INSTRUCTIONS TO FOLLOW » Repeat the rows below word for word, starting at the line with "This screenshot has" and continuing through the end of the rows. Leave the pictures out.

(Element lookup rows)
----

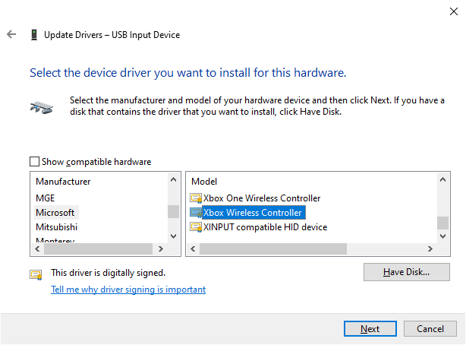The height and width of the screenshot is (345, 466).
Task: Enable Show compatible hardware checkbox
Action: tap(34, 162)
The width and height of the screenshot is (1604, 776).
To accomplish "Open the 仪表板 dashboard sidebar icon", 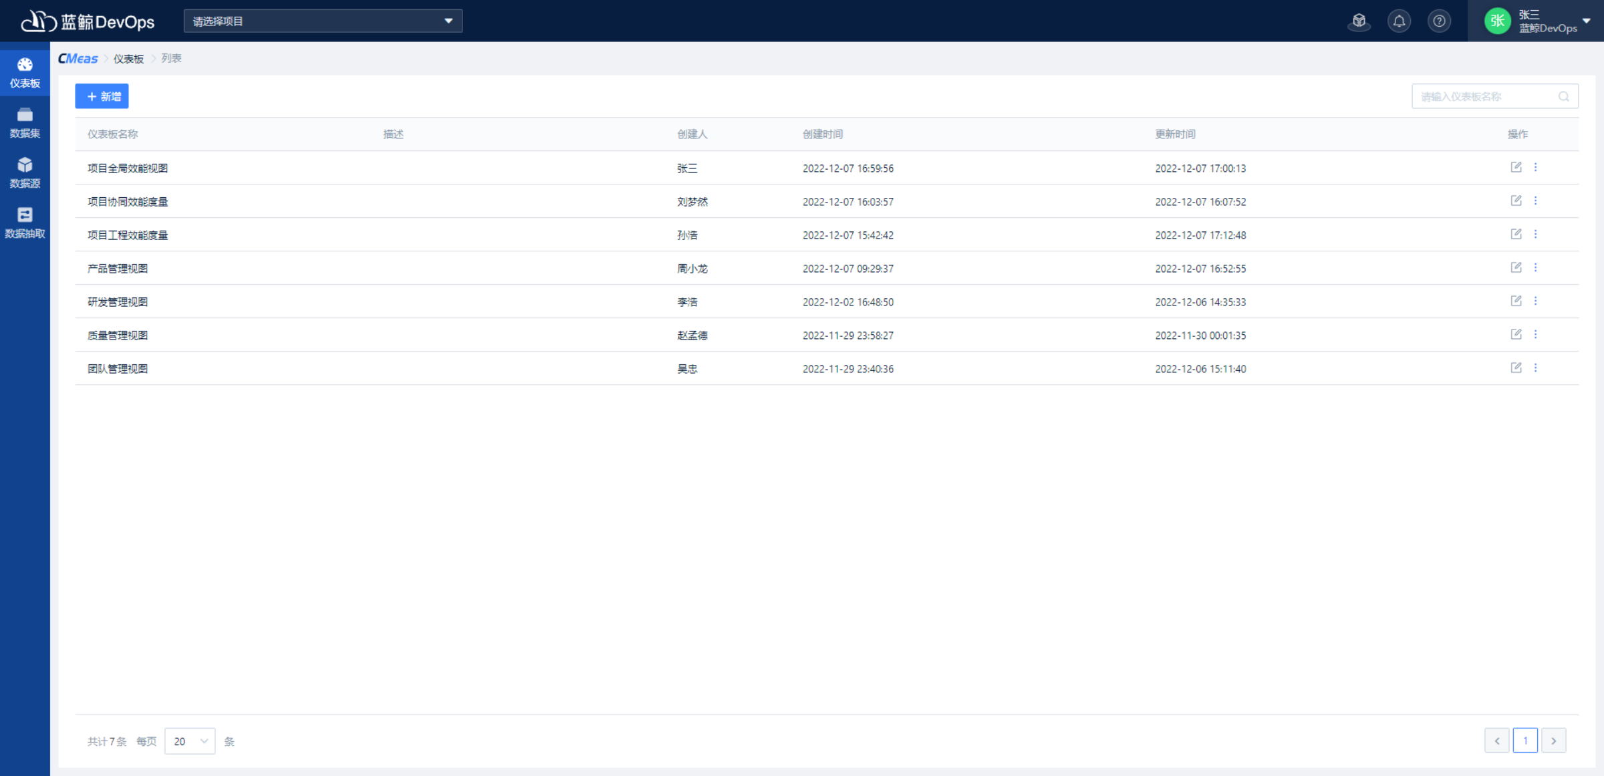I will (x=25, y=72).
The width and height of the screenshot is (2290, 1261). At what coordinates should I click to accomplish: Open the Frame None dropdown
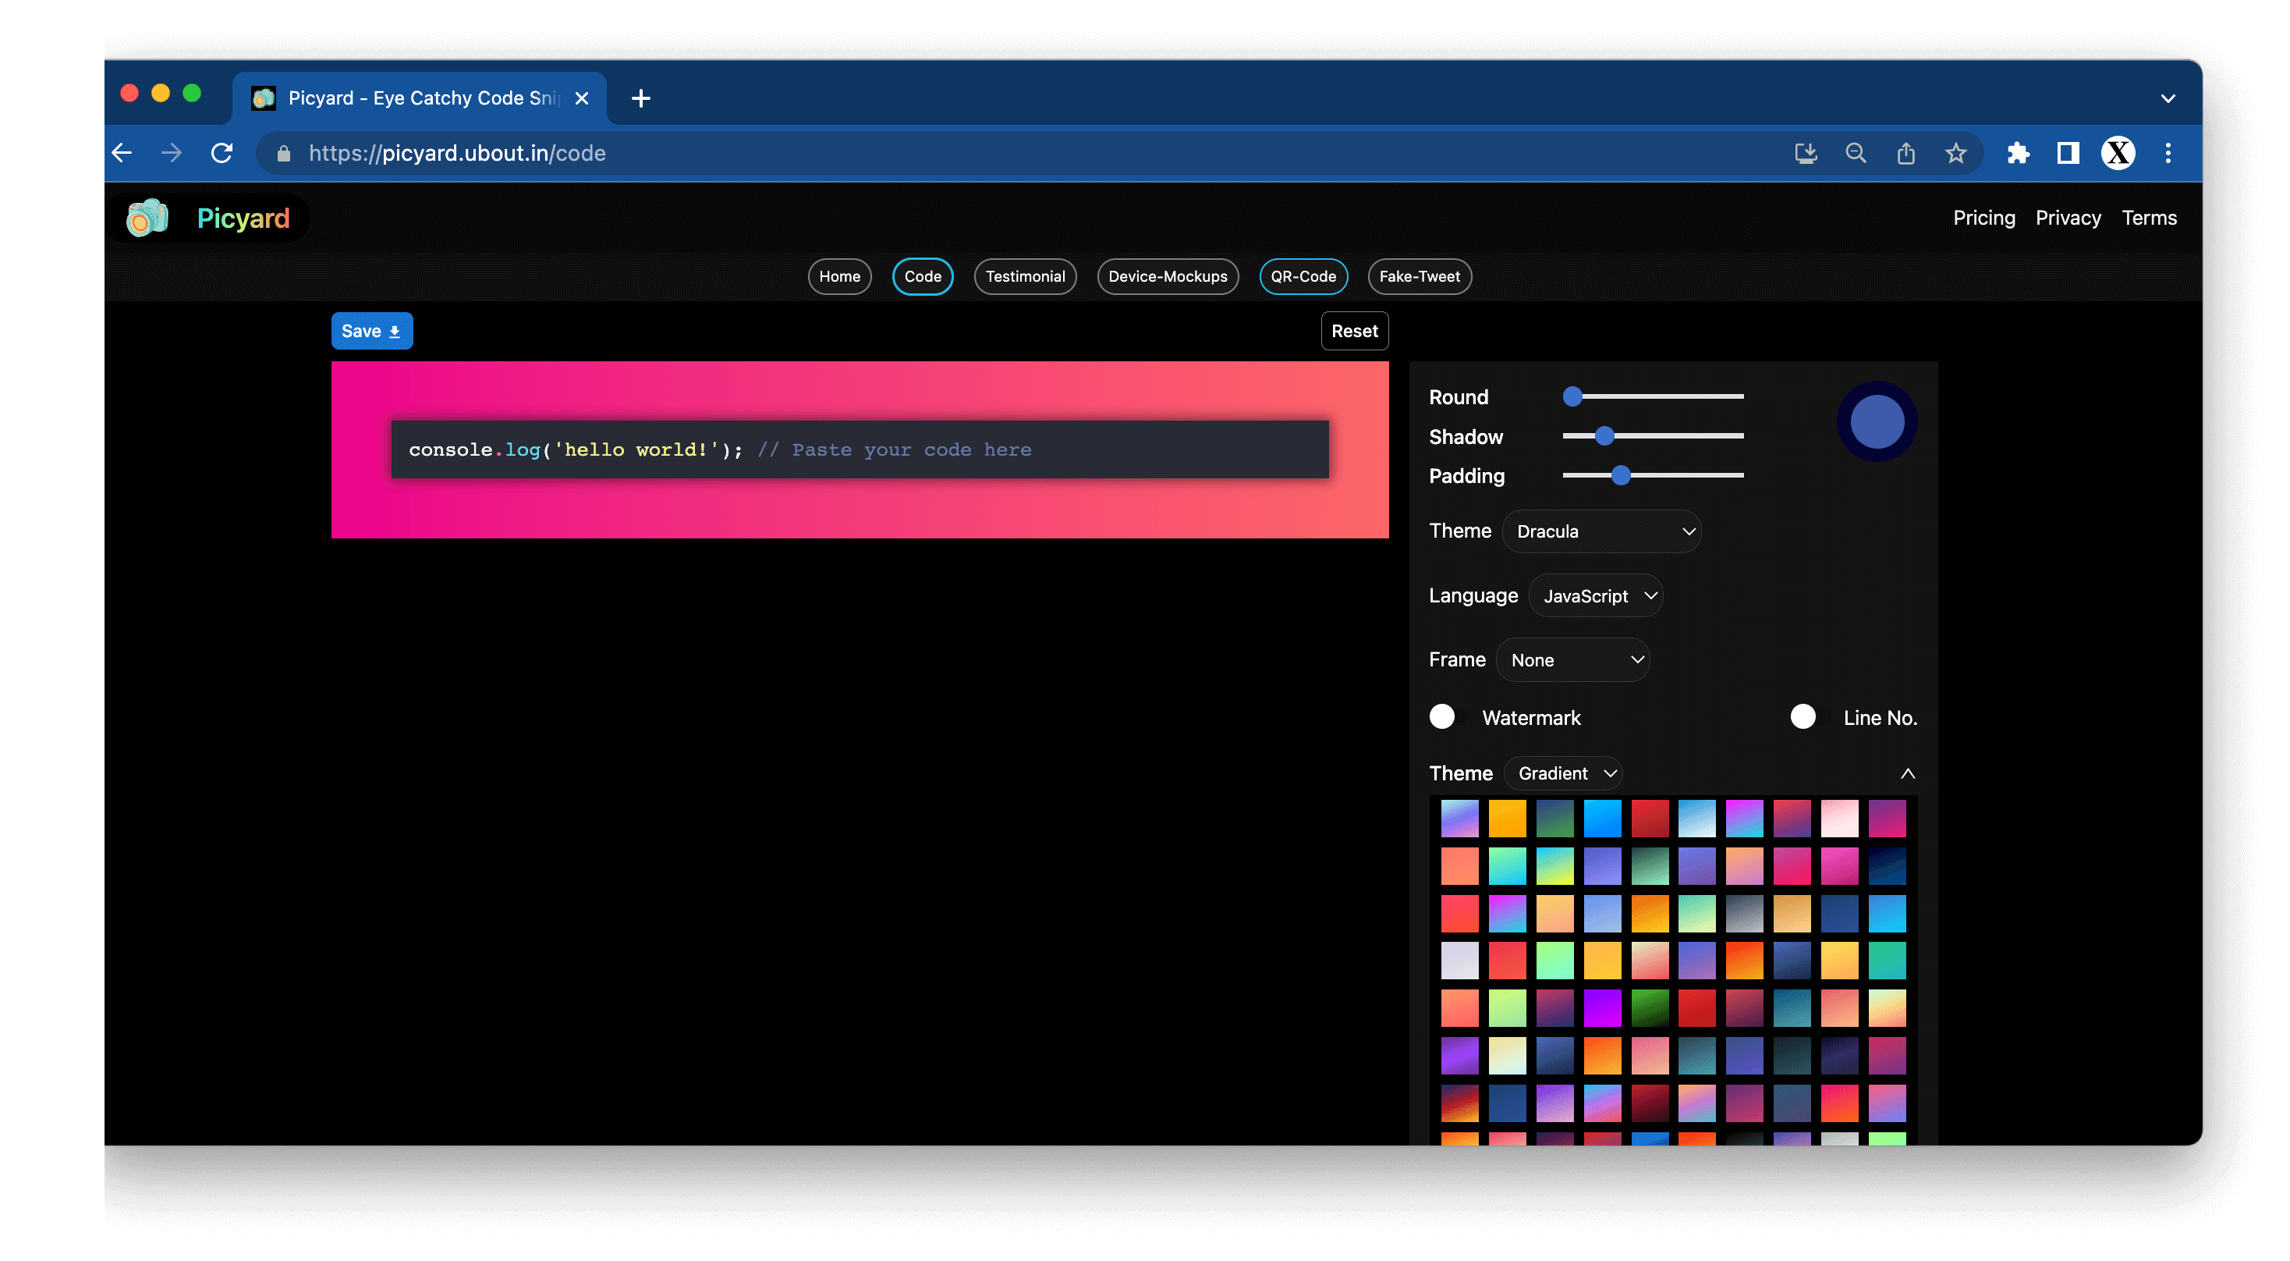click(1573, 660)
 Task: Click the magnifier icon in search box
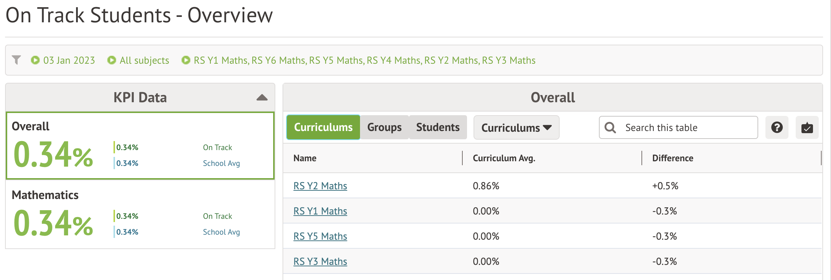[610, 127]
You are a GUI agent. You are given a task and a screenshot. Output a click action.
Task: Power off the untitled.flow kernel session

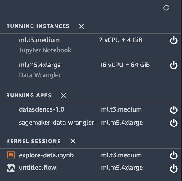[x=174, y=168]
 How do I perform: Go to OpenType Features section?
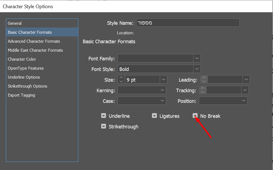point(26,68)
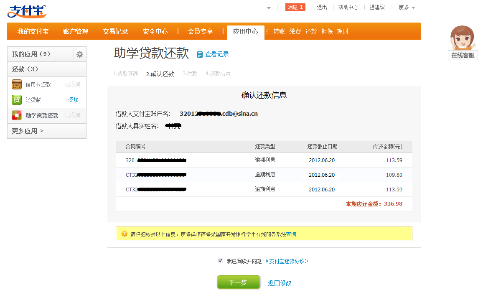Toggle the repayment agreement checkbox
The height and width of the screenshot is (295, 478).
[x=221, y=261]
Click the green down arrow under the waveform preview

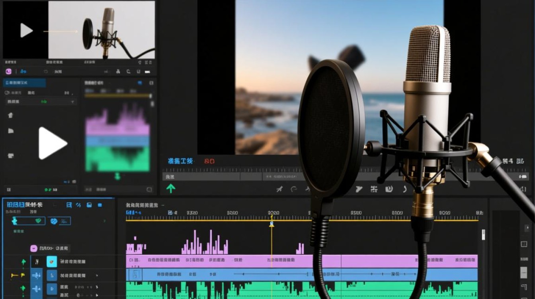pyautogui.click(x=117, y=176)
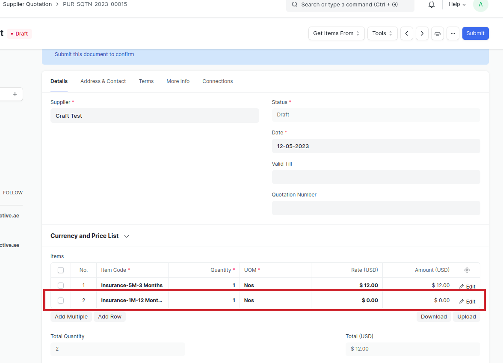Click FOLLOW in the left sidebar
503x363 pixels.
pos(12,193)
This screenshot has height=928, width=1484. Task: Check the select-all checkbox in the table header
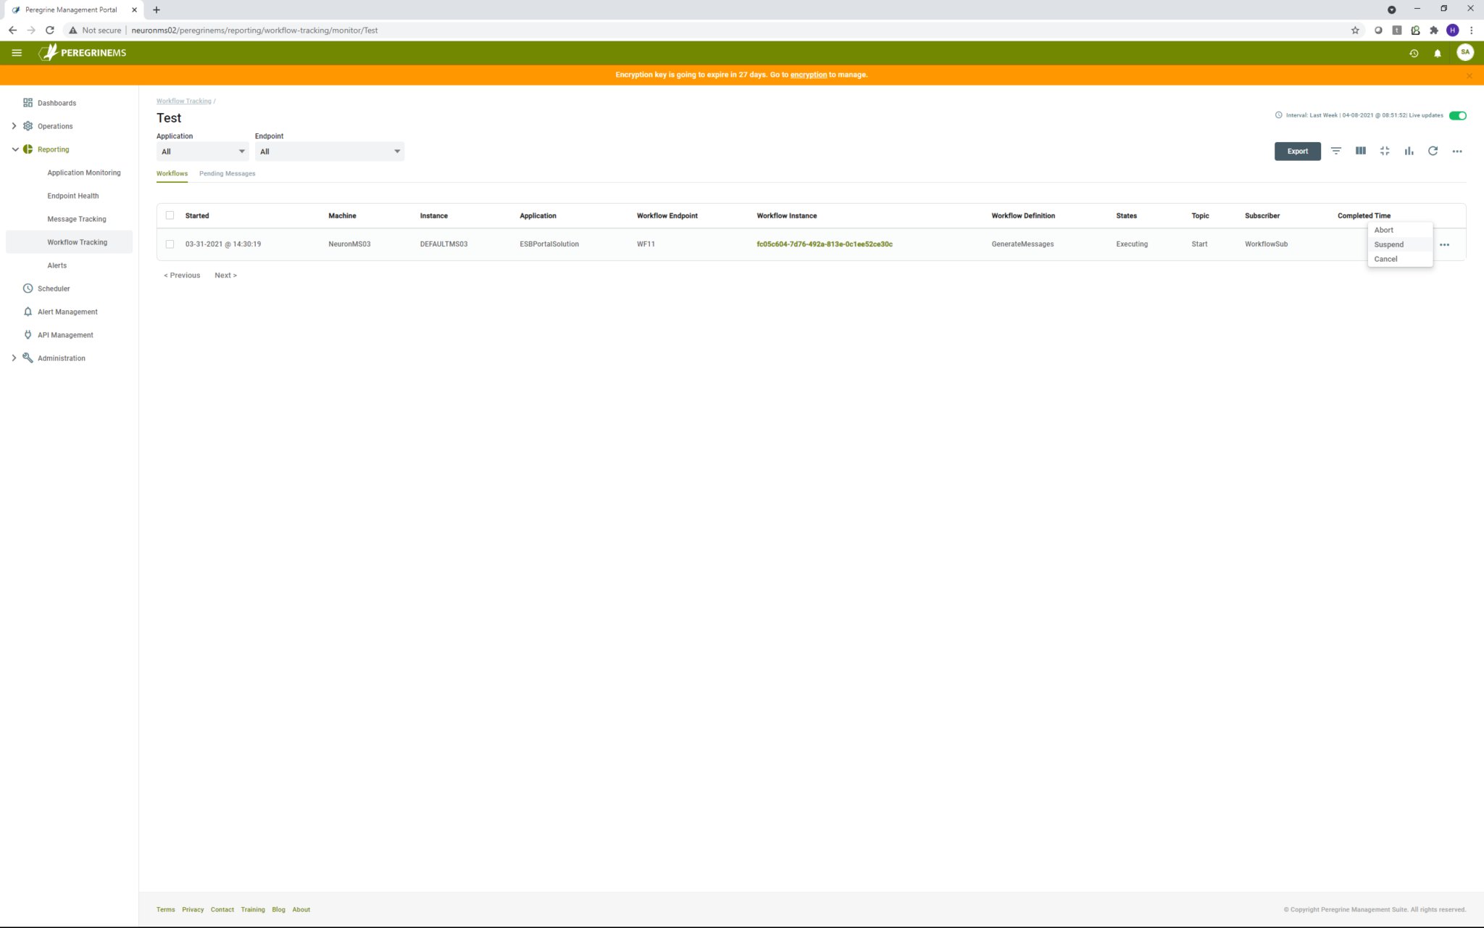click(x=170, y=215)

----

FINISHED ANSWER »
This screenshot has height=928, width=1484. Task: Check the select-all checkbox in the table header
click(x=170, y=215)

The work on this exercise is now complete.